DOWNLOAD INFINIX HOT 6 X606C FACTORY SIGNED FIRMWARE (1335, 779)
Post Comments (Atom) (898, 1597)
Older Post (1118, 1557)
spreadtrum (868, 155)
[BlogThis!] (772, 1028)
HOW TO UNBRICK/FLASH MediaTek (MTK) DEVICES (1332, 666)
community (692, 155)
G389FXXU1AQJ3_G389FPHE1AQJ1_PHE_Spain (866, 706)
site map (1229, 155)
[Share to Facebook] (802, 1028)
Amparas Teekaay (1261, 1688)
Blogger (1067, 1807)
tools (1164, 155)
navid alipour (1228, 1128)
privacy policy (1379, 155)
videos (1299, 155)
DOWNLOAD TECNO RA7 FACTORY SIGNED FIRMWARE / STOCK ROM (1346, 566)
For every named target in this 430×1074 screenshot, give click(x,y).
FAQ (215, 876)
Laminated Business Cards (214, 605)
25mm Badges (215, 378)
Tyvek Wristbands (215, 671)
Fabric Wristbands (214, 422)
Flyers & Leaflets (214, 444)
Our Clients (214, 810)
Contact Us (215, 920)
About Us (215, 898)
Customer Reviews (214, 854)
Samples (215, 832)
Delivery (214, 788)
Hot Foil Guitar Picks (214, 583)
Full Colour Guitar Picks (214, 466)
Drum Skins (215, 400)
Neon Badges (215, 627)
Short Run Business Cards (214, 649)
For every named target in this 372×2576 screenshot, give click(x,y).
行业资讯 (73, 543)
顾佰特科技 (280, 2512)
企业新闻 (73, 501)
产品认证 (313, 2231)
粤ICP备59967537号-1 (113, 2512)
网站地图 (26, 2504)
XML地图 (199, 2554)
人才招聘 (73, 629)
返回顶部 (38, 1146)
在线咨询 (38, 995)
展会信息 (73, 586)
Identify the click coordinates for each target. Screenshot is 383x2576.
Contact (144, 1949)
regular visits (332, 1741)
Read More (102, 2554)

★ ★ ★

> **Required work**
In the data above, find the line containing "顾佰特科技 (280, 2512)", then copy it and every later line exactly.

> **Task result**
顾佰特科技 (280, 2512)
企业新闻 (73, 501)
产品认证 (313, 2231)
粤ICP备59967537号-1 (113, 2512)
网站地图 (26, 2504)
XML地图 (199, 2554)
人才招聘 (73, 629)
返回顶部 (38, 1146)
在线咨询 (38, 995)
展会信息 (73, 586)
Identify the click coordinates for each target. Screenshot is 383x2576.
Contact (144, 1949)
regular visits (332, 1741)
Read More (102, 2554)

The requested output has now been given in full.